It’s every physician’s worst nightmare: Receive payment for services rendered, but then a payer identifies an aberrant pattern in claims data, audits the records, decides it has overpaid the practice, and recoups those funds. That money you already allocated for overhead, staff salaries, bonuses, or new medical equipment? Gone. With one post-payment audit, you now owe thousands of dollars or more. The good news is, physicians can take steps to focus on accurate billing and avoid costly recoupments. This article explores five billing vulnerabilities
and provides tips to maintain compliance.
E/M coding: Four tips to select the correct level
Payers don’t usually deny evaluation and management (E/M) codes on the front end, says Toni Elhoms, CCS, CPC, a provider coding and education consultant in Denver.

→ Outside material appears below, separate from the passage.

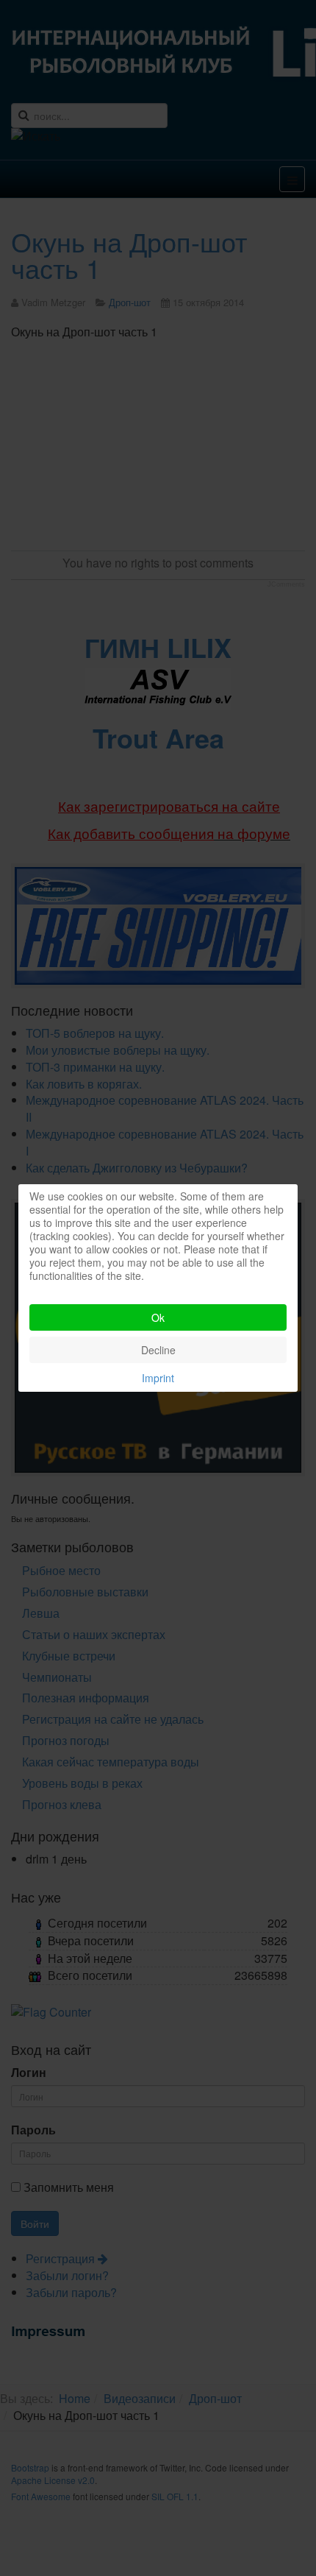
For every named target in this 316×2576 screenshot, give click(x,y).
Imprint (158, 1377)
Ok (158, 1317)
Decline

It isn’t until they look at the totality of the data retrospectively—long after physicians are paid—that financial penalties ensue, she adds.
“Payers are like the IRS,” says Elhoms. “You don’t want them on your back because recoupments are insidious. They come out of nowhere.”
Consider the difference in reimbursement for established patient office visits levels 2 versus 3 (i.e., CPT codes 99212 and 99213)—approximately $29. Let’s say 10 to 20 times per week over a year, a physician bills 99213 when their documentation only supports 99212. They’ll be paid initially, but likely have a $15,000-$30,000 recoupment on their hands if a payer uncovers the error during a post-payment audit.
Here are four tips to help physicians avoid denials due to incorrect E/M levels:
1. Ensure the E/M code supports
the specific patient encounter.
Not every patient with asthma, for example, will justify reporting CPT code 99213, says Elhoms. Some cases may be exacerbated and/or require medication management and referrals to specialists while others may be relatively straightforward and controlled.
2. Refer to the E/M guidelines
Assigning an E/M code is not a subjective process. Instead, physicians should refer to the 1995 or ‘97 E/M guidelines that include specific requirements for time-based billing as well as billing based on the three key components: history, exam, and medical decision-making, says Elhoms. She says the most common mistake physicians make when applying these guidelines is under-documenting E/M level 4 and 5 visits for new patients. More specifically, they omit one or more systems in the requisite general multi-system exam or they omit a complete past family and social history.
3. Use copy and paste
functionality with caution.
Copy and paste can save time, but it can also cause serious compliance problems, says Elhoms. That’s because when physicians automatically bring historical information from a previous encounter forward into their current note, they may inadvertently inflate the E/M level. Best practice is to validate any information copied forward to ensure it’s accurate and relevant to the current encounter—or turn off the functionality altogether, she adds.
4. Watch out for pre-populated EHR templates.
Pre-populated templates not only lead to upcoding (e.g., if certain body systems are always indicated as having been reviewed even when they’re not relevant to the current encounter), they can also lead to contradictions that raise red flags with payers, says Elhoms. For example, a physician diagnoses a patient with strep throat. If the template defaults to a normal exam for ear, nose, and throat, this could open the door for a post-payment audit. Physicians should ensure their documentation is aligned with the patient’s diagnosis even if it means manually unchecking certain boxes in the template.